Rand strength also negatively impacted reported EBITDA which decreased by 1,1% to R24,2 billion despite strong EBITDA growth in local currency in key markets including South Africa (15,9%), Nigeria (15,1%) and Iran (67,3%). The Group EBITDA margin increased by 0, 5 percentage points to 43,3% primarily due to the improved margin in the South African and Iranian operations.
Net finance costs decreased by 39.4% to R2,2 billion, mainly due to a functional currency gain of R70 million (June 2009: R2,8 billion loss). The movement in the current period was mainly due to the significant reduction in functional currency exposure through capital restructuring.
However, foreign currency losses of R957 million were incurred partly as a result of the translation of various Euro-denominated inter-company loans and bank account balances.
MTN’s depreciation charge increased by 5,5% or R0,3 billion to R6,3 billion compared with June 2009 as a result of higher levels of investment in network infrastructure in prior years.
MTN reported an effective tax rate of 36,8% for the period compared to 33,0% in June 2009. The higher effective tax rate was mainly due to Secondary Tax on Companies (STC) on the dividend paid in April 2010, foreign withholding taxes and the impact of the increase in the value of the put option in Nigeria.

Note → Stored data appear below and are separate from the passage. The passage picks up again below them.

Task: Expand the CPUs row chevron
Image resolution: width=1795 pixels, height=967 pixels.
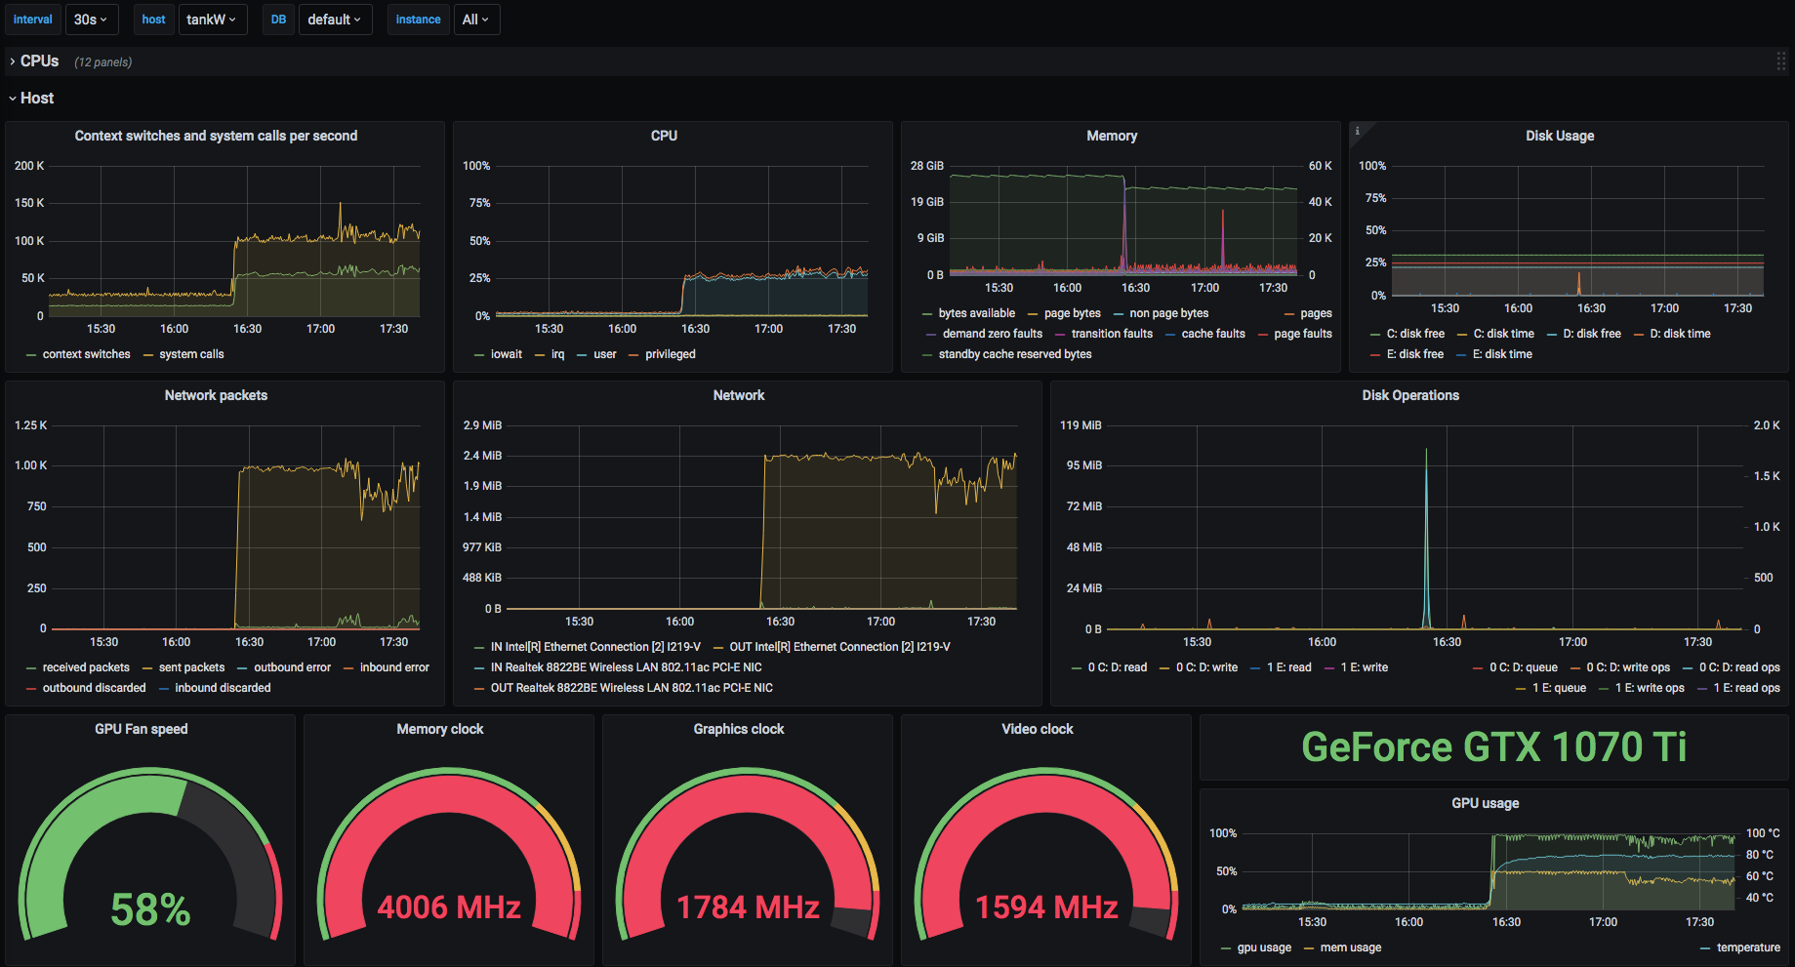Action: [x=13, y=61]
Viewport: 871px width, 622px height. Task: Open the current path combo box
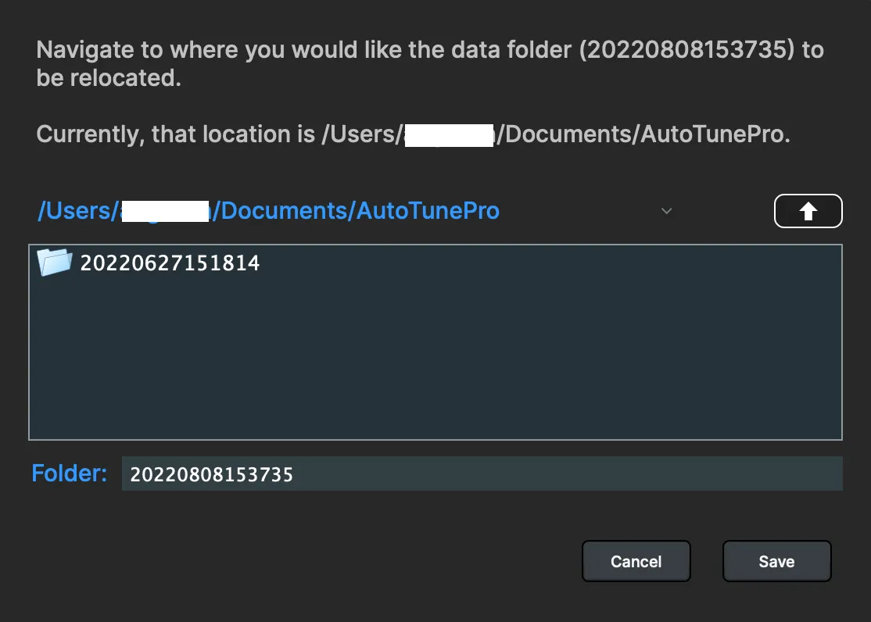point(352,211)
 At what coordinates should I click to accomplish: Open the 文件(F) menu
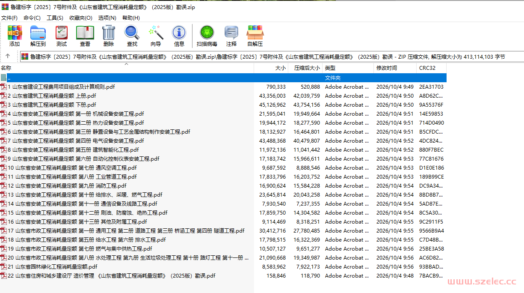[x=9, y=18]
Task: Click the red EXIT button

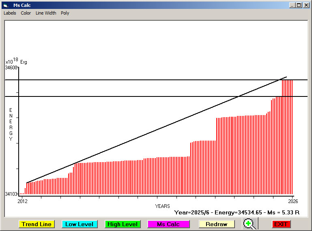Action: [x=281, y=224]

Nigeria and South Africa reported a higher deferred tax charge as a result of the significant capital expenditure in prior reporting periods.
MTN’s basic HEPS increased by 4% to 432,1 cents compared to 30 June 2009. Adjusted HEPS (which eliminates the impact of the put option) increased by 20,6% to 438,6 cents primarily due to the functional currency gain compared to the functional currency loss in the prior period.
MTN continues to report adjusted HEPS in addition to the attributable HEPS. The adjustment is in respect of the International Financial Reporting Standards (IFRS) requirement that the Group accounts for a written put option held by a minority shareholder of one of the Group’s subsidiaries, which provides the minority shareholder with the right to require the subsidiary or its holding company to acquire this shareholding at fair value.
Minority or non-controlling interests were 15% down on the previous period mainly due to decreased rand earnings in the Group’s non South African operations.
Balance sheet and cash flow analysis
Capital expenditure of R8,5 billion for the period was R7,0 billion lower than the comparative period. The Group’s capital expenditure peaked in 2009 due to an extensive network expansion and investment strategy undertaken in the previous years. The reduced spend in the current period reflects a trend as markets mature and growth rates are at a lower level, although a pick up is anticipated in the second half of the year. The strength of the rand also had a marginally positive impact on capital spending of R0,2 billion.
Net debt levels continued to reduce, ending at R5,2 billion for the period and lowering the Group’s net debt/EBITDA ratio to 0,11 times. The reduction in net debt was mainly due to higher cash balances across the Group, particularly in Nigeria and Iran, and to a lesser extent in MTN’s holding companies. Gross debt remained fairly stable during the period. A focus during the first six months of the year was the refinancing of maturing debt at the holding company and Nigerian levels. This was successfully concluded.
Strong operating cash flows at local operations were sustained for the period and cash available after investing activities improved as expenditure on property plant and equipment (excluding software) decreased by more than R5,4 billion compared to the prior period.
This resulted in R6,8 billion of free cash flow and a R10,2 billion positive movement in cash and cash equivalents for the period. Free cash flow is calculated using cash flow from operating activities less capital expenditure and intangibles.